• _Text extract_
Enhance Sysplex Distributor to recover more quickly from dead distributing LPAR

Enhancement to Sysplex Distributor more quickly to recognise the distributing LPAR is dead and for a backup distributing LPAR to take over the function.
TCPIP sysplex autonomics allows a TCPIP stack to monitor itself and leave the sysplex when it is unhealthy. This works fine for many conditions including normal shutdown of the z/OS system or TCPIP stack. However, if the LPAR is completely dead, TCPIP cannot and does not do this.
Instead, depending on z/OS settings such as INTERVAL and ISOLATETIME, it can take 2-3 minutes for a backup sysplex distributor to take over. This causes loss of service, e.g HTTP 404 errors, during this period. We are attempting to build a highly available environment where this 2-3 minute loss of service does not occur.
We have simulated this condition by deactivating the sysplex distributor LPAR through the hardware console.

• _Information shown_
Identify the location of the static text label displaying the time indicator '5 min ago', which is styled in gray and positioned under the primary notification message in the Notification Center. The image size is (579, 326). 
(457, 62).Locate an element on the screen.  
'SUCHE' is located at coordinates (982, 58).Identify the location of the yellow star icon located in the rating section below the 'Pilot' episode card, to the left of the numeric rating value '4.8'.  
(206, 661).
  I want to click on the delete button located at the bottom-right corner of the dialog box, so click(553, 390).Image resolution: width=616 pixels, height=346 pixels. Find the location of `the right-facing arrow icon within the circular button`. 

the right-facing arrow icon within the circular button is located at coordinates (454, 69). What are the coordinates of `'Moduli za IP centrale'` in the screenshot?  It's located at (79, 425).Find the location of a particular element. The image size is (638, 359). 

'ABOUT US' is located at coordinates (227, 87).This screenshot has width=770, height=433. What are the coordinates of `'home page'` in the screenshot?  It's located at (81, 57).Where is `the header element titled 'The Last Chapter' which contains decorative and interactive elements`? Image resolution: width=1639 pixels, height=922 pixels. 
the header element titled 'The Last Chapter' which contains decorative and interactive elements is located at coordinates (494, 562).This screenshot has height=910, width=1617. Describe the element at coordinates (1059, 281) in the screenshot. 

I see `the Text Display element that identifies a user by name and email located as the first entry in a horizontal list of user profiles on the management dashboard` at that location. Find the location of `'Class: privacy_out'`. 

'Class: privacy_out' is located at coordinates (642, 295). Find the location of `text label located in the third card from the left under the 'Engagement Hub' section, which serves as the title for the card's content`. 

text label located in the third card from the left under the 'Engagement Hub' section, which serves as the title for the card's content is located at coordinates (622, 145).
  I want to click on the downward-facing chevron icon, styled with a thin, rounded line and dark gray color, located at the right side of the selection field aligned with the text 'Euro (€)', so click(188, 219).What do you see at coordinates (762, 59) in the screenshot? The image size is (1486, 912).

• _Tasks and exercises_
**1.** Do these statements agree with the Sysplex Distributor text? Answer yes or no for each, quoting the words that decide it.
(a) TCPIP sysplex autonomics lets a TCPIP stack leave the sysplex when it is unhealthy.
(b) TCPIP can still leave the sysplex when the LPAR is completely dead.
(c) The condition was simulated by deactivating the sysplex distributor LPAR through the hardware console.
**2.** Can you write out the Sysplex Distributor text from "Instead, depending on" up to and including "does not occur."?
Rely on the Sysplex Distributor text alone.

• _Worked solutions_
**1.**
(a) Yes: "allows a TCPIP stack to monitor itself and leave the sysplex when it is unhealthy"
(b) No: "if the LPAR is completely dead, TCPIP cannot and does not do this"
(c) Yes: "We have simulated this condition by deactivating the sysplex distributor LPAR through the hardware console"

**2.**
Instead, depending on z/OS settings such as INTERVAL and ISOLATETIME, it can take 2-3 minutes for a backup sysplex distributor to take over. This causes loss of service, e.g HTTP 404 errors, during this period. We are attempting to build a highly available environment where this 2-3 minute loss of service does not occur.